==== Extrait ====

Une maîtrise qui se retrouve dans sa direction d'acteurs une nouvelle fois sans la moindre fausse note, fruit d'une distribution totalement au diapason et de laquelle, s'il est facile de louer les performances stellaires de Leonardo DiCaprio et Sean Penn (que la Warner ne va pas traîner à en faire des prétendants - légitimes et incroyables, certes - à la prochaine course aux statuettes dorées), il serait pourtant plus juste de mentionner celles qui incarnent le ciment même du film : dans un premier temps une Teyana Taylor bouillonnante, au dynamisme furieusement corrosif et contagieux, puis celle encore plus impressionnante de la nouvelle venue Chase Infiniti, dont le personnage épouse la folie de sa mère tout en embrassant la détermination inébranlable de toute jeunesse rebelle.

Copyright Warner Bros.

==== Échantillon de lignes ====

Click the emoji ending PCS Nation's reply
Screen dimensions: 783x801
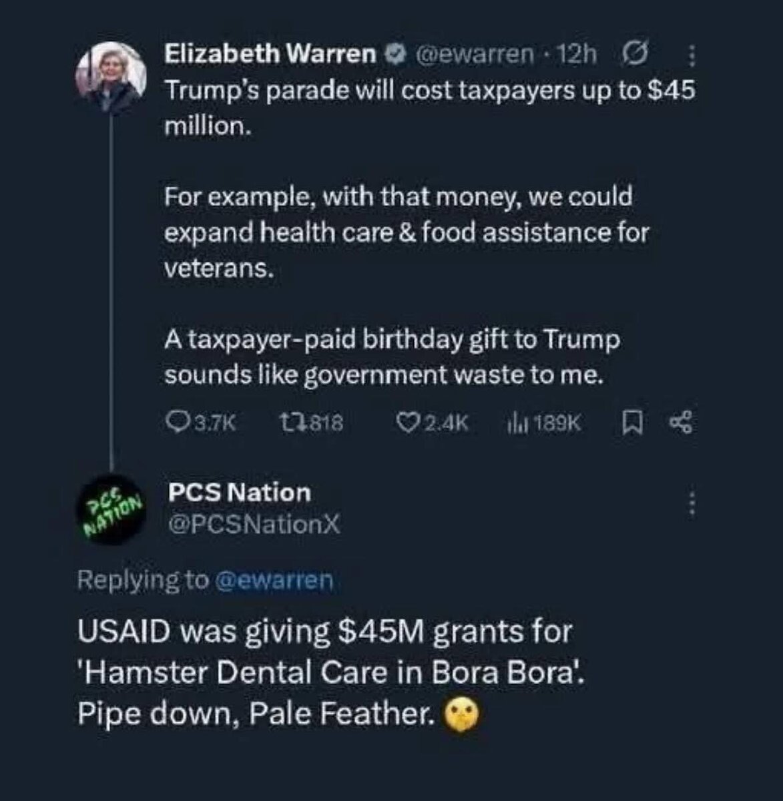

====

Consignes:
1. D'après l'extrait, comment est qualifiée Chase Infiniti dans la distribution ?
2. Reproduisez le passage de l'extrait allant de « Une maîtrise qui » à « Copyright Warner Bros. », bornes incluses.

Réponses:
1. Comme la nouvelle venue.

2.
Une maîtrise qui se retrouve dans sa direction d'acteurs une nouvelle fois sans la moindre fausse note, fruit d'une distribution totalement au diapason et de laquelle, s'il est facile de louer les performances stellaires de Leonardo DiCaprio et Sean Penn (que la Warner ne va pas traîner à en faire des prétendants - légitimes et incroyables, certes - à la prochaine course aux statuettes dorées), il serait pourtant plus juste de mentionner celles qui incarnent le ciment même du film : dans un premier temps une Teyana Taylor bouillonnante, au dynamisme furieusement corrosif et contagieux, puis celle encore plus impressionnante de la nouvelle venue Chase Infiniti, dont le personnage épouse la folie de sa mère tout en embrassant la détermination inébranlable de toute jeunesse rebelle.

Copyright Warner Bros.